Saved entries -
⁂
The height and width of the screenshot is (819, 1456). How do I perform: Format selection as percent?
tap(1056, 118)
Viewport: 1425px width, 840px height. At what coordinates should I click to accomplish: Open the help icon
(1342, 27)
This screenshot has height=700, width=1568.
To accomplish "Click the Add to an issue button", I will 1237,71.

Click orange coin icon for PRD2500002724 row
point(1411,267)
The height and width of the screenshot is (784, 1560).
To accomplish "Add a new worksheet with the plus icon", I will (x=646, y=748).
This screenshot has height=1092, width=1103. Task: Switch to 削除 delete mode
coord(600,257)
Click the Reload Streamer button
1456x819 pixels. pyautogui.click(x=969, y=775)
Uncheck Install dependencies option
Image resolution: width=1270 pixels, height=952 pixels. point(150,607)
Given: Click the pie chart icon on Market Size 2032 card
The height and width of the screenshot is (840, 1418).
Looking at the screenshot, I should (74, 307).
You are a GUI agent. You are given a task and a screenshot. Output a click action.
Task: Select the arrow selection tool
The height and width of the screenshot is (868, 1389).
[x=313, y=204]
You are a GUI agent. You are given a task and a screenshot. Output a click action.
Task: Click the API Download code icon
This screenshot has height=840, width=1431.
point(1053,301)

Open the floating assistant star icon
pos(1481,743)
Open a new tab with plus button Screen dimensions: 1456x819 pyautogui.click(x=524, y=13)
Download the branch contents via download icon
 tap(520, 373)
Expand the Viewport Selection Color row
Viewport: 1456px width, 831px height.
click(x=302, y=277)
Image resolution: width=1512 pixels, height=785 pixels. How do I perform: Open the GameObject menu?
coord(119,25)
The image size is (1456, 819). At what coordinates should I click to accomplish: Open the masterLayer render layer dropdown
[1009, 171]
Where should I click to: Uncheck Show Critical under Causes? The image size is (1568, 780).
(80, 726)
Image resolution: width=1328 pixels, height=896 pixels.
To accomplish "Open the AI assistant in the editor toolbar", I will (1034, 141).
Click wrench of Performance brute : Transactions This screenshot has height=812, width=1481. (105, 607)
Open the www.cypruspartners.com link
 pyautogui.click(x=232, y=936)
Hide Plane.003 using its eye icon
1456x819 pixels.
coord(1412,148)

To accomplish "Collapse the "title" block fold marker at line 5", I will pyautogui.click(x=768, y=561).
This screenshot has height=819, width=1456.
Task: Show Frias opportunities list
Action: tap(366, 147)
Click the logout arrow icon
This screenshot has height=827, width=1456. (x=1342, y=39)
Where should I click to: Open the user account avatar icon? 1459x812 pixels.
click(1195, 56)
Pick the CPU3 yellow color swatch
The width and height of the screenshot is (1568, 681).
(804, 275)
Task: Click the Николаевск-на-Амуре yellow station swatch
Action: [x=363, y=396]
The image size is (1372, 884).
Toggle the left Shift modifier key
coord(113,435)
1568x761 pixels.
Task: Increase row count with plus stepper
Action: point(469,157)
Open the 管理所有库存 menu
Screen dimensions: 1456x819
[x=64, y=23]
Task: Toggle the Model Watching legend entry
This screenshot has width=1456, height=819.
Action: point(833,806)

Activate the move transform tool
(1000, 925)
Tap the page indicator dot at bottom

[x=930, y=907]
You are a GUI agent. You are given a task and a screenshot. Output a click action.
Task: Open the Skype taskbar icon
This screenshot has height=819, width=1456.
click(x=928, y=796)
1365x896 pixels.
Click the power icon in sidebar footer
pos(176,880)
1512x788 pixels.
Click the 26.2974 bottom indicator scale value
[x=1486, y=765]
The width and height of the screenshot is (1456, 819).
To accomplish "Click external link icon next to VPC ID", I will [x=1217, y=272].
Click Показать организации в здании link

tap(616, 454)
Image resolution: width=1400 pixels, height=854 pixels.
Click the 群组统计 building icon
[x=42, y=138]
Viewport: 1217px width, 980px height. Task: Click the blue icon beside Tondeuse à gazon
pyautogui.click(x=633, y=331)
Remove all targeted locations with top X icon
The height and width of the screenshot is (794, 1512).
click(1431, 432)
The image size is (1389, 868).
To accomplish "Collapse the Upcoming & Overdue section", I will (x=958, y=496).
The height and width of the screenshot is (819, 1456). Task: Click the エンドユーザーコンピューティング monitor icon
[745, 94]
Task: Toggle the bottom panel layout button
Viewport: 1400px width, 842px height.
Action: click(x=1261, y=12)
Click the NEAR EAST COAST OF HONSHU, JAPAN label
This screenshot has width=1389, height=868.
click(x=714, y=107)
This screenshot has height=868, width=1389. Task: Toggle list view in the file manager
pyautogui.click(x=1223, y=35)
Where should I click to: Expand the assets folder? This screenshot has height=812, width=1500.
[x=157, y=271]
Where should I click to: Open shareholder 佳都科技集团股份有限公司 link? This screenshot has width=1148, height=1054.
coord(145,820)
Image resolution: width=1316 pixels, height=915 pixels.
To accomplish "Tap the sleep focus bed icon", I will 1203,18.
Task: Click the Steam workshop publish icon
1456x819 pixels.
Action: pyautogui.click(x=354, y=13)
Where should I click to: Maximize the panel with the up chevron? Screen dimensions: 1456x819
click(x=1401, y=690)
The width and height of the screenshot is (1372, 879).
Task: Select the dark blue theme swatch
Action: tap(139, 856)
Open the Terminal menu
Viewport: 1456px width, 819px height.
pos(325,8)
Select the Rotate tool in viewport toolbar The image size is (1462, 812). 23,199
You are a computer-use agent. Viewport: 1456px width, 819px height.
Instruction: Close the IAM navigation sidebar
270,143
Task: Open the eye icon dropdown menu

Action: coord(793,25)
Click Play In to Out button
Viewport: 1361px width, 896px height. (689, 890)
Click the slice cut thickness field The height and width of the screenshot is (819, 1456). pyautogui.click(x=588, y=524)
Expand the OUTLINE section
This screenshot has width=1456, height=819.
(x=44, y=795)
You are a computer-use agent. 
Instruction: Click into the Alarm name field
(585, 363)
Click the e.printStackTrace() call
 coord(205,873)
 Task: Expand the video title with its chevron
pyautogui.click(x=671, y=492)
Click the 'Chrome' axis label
⁂
ACTIVITY -
What you need to do is repeat every record above exactly.

RESULT BELOW -
The height and width of the screenshot is (819, 1456). How do I perform: Format selection as percent?
tap(1056, 118)
Viewport: 1425px width, 840px height. At what coordinates should I click to accomplish: Open the help icon
(1342, 27)
This screenshot has height=700, width=1568.
To accomplish "Click the Add to an issue button", I will 1237,71.

Click orange coin icon for PRD2500002724 row
point(1411,267)
The height and width of the screenshot is (784, 1560).
To accomplish "Add a new worksheet with the plus icon", I will (x=646, y=748).
This screenshot has height=1092, width=1103. Task: Switch to 削除 delete mode
coord(600,257)
Click the Reload Streamer button
1456x819 pixels. pyautogui.click(x=969, y=775)
Uncheck Install dependencies option
Image resolution: width=1270 pixels, height=952 pixels. point(150,607)
Given: Click the pie chart icon on Market Size 2032 card
The height and width of the screenshot is (840, 1418).
Looking at the screenshot, I should (74, 307).
You are a GUI agent. You are given a task and a screenshot. Output a click action.
Task: Select the arrow selection tool
The height and width of the screenshot is (868, 1389).
[x=313, y=204]
You are a GUI agent. You are given a task and a screenshot. Output a click action.
Task: Click the API Download code icon
This screenshot has height=840, width=1431.
point(1053,301)

Open the floating assistant star icon
pos(1481,743)
Open a new tab with plus button Screen dimensions: 1456x819 pyautogui.click(x=524, y=13)
Download the branch contents via download icon
 tap(520, 373)
Expand the Viewport Selection Color row
Viewport: 1456px width, 831px height.
click(x=302, y=277)
Image resolution: width=1512 pixels, height=785 pixels. How do I perform: Open the GameObject menu?
coord(119,25)
The image size is (1456, 819). At what coordinates should I click to accomplish: Open the masterLayer render layer dropdown
[1009, 171]
Where should I click to: Uncheck Show Critical under Causes? The image size is (1568, 780).
(80, 726)
Image resolution: width=1328 pixels, height=896 pixels.
To accomplish "Open the AI assistant in the editor toolbar", I will (1034, 141).
Click wrench of Performance brute : Transactions This screenshot has height=812, width=1481. (105, 607)
Open the www.cypruspartners.com link
 pyautogui.click(x=232, y=936)
Hide Plane.003 using its eye icon
1456x819 pixels.
coord(1412,148)

To accomplish "Collapse the "title" block fold marker at line 5", I will pyautogui.click(x=768, y=561).
This screenshot has height=819, width=1456.
Task: Show Frias opportunities list
Action: tap(366, 147)
Click the logout arrow icon
This screenshot has height=827, width=1456. (x=1342, y=39)
Where should I click to: Open the user account avatar icon? 1459x812 pixels.
click(1195, 56)
Pick the CPU3 yellow color swatch
The width and height of the screenshot is (1568, 681).
(804, 275)
Task: Click the Николаевск-на-Амуре yellow station swatch
Action: [x=363, y=396]
The image size is (1372, 884).
Toggle the left Shift modifier key
coord(113,435)
1568x761 pixels.
Task: Increase row count with plus stepper
Action: point(469,157)
Open the 管理所有库存 menu
Screen dimensions: 1456x819
[x=64, y=23]
Task: Toggle the Model Watching legend entry
This screenshot has width=1456, height=819.
Action: point(833,806)

Activate the move transform tool
(1000, 925)
Tap the page indicator dot at bottom

[x=930, y=907]
You are a GUI agent. You are given a task and a screenshot. Output a click action.
Task: Open the Skype taskbar icon
This screenshot has height=819, width=1456.
click(x=928, y=796)
1365x896 pixels.
Click the power icon in sidebar footer
pos(176,880)
1512x788 pixels.
Click the 26.2974 bottom indicator scale value
[x=1486, y=765]
The width and height of the screenshot is (1456, 819).
To accomplish "Click external link icon next to VPC ID", I will [x=1217, y=272].
Click Показать организации в здании link

tap(616, 454)
Image resolution: width=1400 pixels, height=854 pixels.
Click the 群组统计 building icon
[x=42, y=138]
Viewport: 1217px width, 980px height. Task: Click the blue icon beside Tondeuse à gazon
pyautogui.click(x=633, y=331)
Remove all targeted locations with top X icon
The height and width of the screenshot is (794, 1512).
click(1431, 432)
The image size is (1389, 868).
To accomplish "Collapse the Upcoming & Overdue section", I will (x=958, y=496).
The height and width of the screenshot is (819, 1456). Task: Click the エンドユーザーコンピューティング monitor icon
[745, 94]
Task: Toggle the bottom panel layout button
Viewport: 1400px width, 842px height.
Action: click(x=1261, y=12)
Click the NEAR EAST COAST OF HONSHU, JAPAN label
This screenshot has width=1389, height=868.
click(x=714, y=107)
This screenshot has height=868, width=1389. Task: Toggle list view in the file manager
pyautogui.click(x=1223, y=35)
Where should I click to: Expand the assets folder? This screenshot has height=812, width=1500.
[x=157, y=271]
Where should I click to: Open shareholder 佳都科技集团股份有限公司 link? This screenshot has width=1148, height=1054.
coord(145,820)
Image resolution: width=1316 pixels, height=915 pixels.
To accomplish "Tap the sleep focus bed icon", I will 1203,18.
Task: Click the Steam workshop publish icon
1456x819 pixels.
Action: pyautogui.click(x=354, y=13)
Where should I click to: Maximize the panel with the up chevron? Screen dimensions: 1456x819
click(x=1401, y=690)
The width and height of the screenshot is (1372, 879).
Task: Select the dark blue theme swatch
Action: tap(139, 856)
Open the Terminal menu
Viewport: 1456px width, 819px height.
pos(325,8)
Select the Rotate tool in viewport toolbar The image size is (1462, 812). 23,199
You are a computer-use agent. Viewport: 1456px width, 819px height.
Instruction: Close the IAM navigation sidebar
270,143
Task: Open the eye icon dropdown menu

Action: coord(793,25)
Click Play In to Out button
Viewport: 1361px width, 896px height. (689, 890)
Click the slice cut thickness field The height and width of the screenshot is (819, 1456). pyautogui.click(x=588, y=524)
Expand the OUTLINE section
This screenshot has width=1456, height=819.
(x=44, y=795)
You are a computer-use agent. 
Instruction: Click into the Alarm name field
(585, 363)
Click the e.printStackTrace() call
 coord(205,873)
 Task: Expand the video title with its chevron
pyautogui.click(x=671, y=492)
Click the 'Chrome' axis label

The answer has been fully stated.